# Assigned task
Within these entries, which lines include the string "click"? Copy each one.
################
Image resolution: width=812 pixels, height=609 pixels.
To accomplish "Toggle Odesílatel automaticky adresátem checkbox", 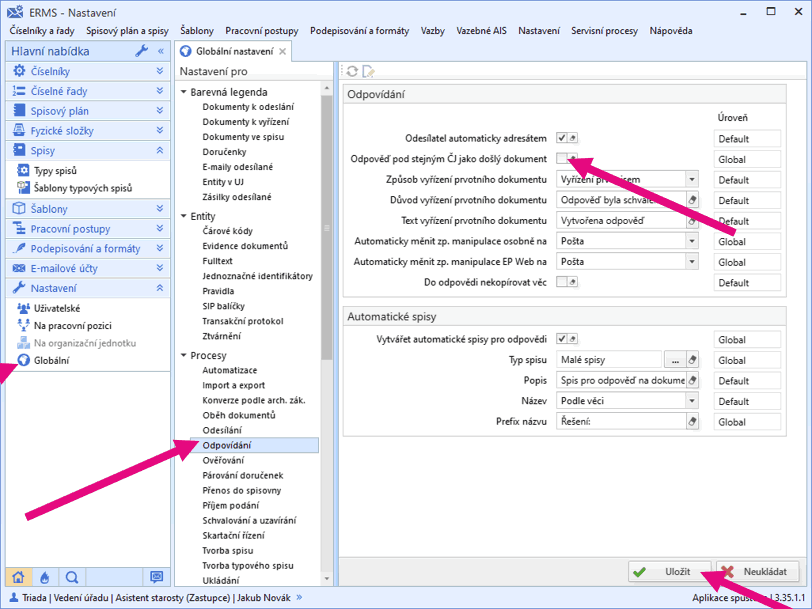I will tap(562, 138).
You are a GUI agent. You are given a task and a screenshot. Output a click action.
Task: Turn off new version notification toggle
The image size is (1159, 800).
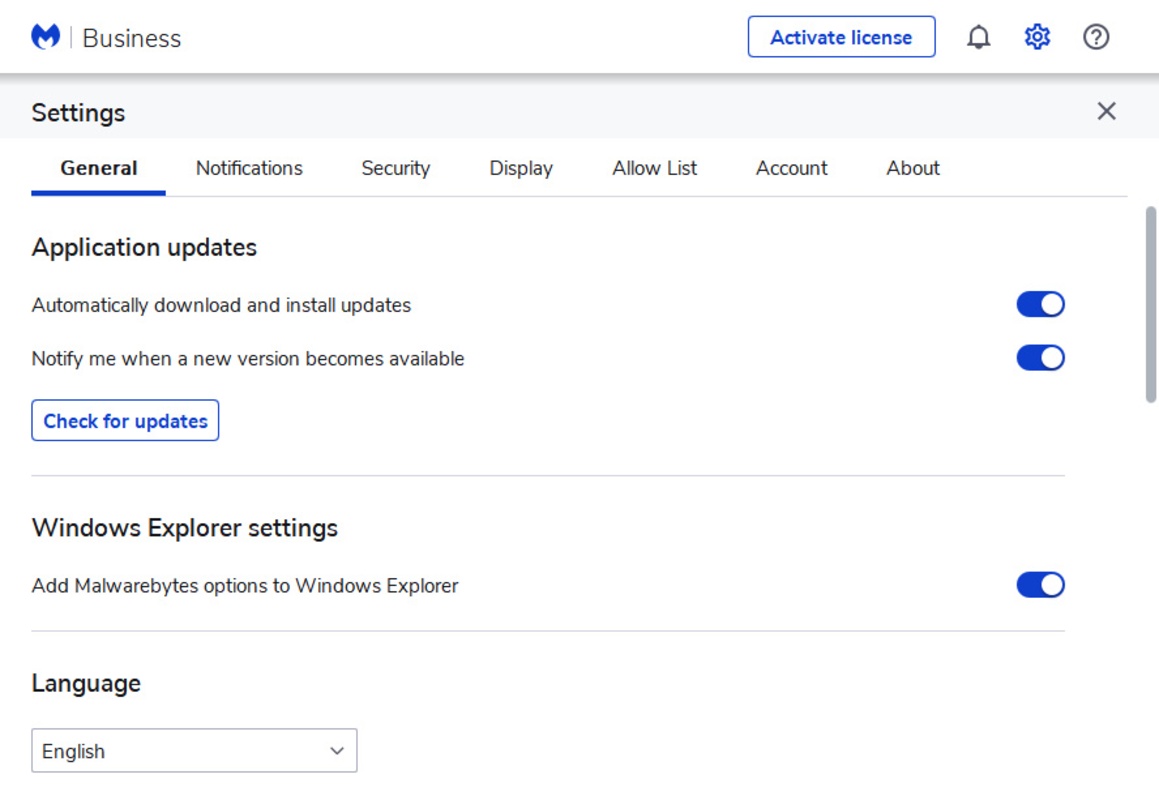tap(1040, 358)
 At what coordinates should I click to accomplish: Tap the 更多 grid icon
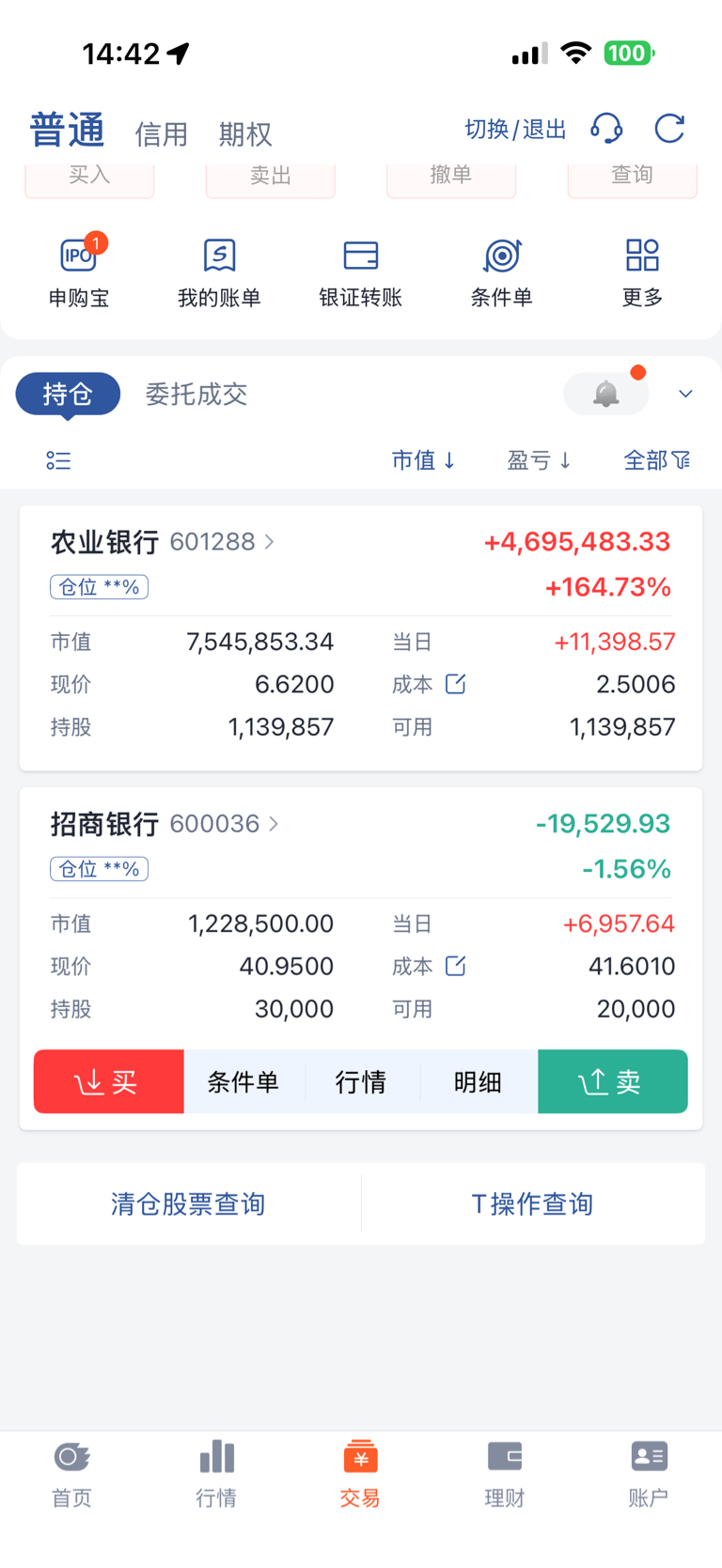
################
# The answer
You are a GUI agent. You are given a task and a screenshot. Output a click action.
 At what coordinates should I click to accomplish: Tap the 更多 grid icon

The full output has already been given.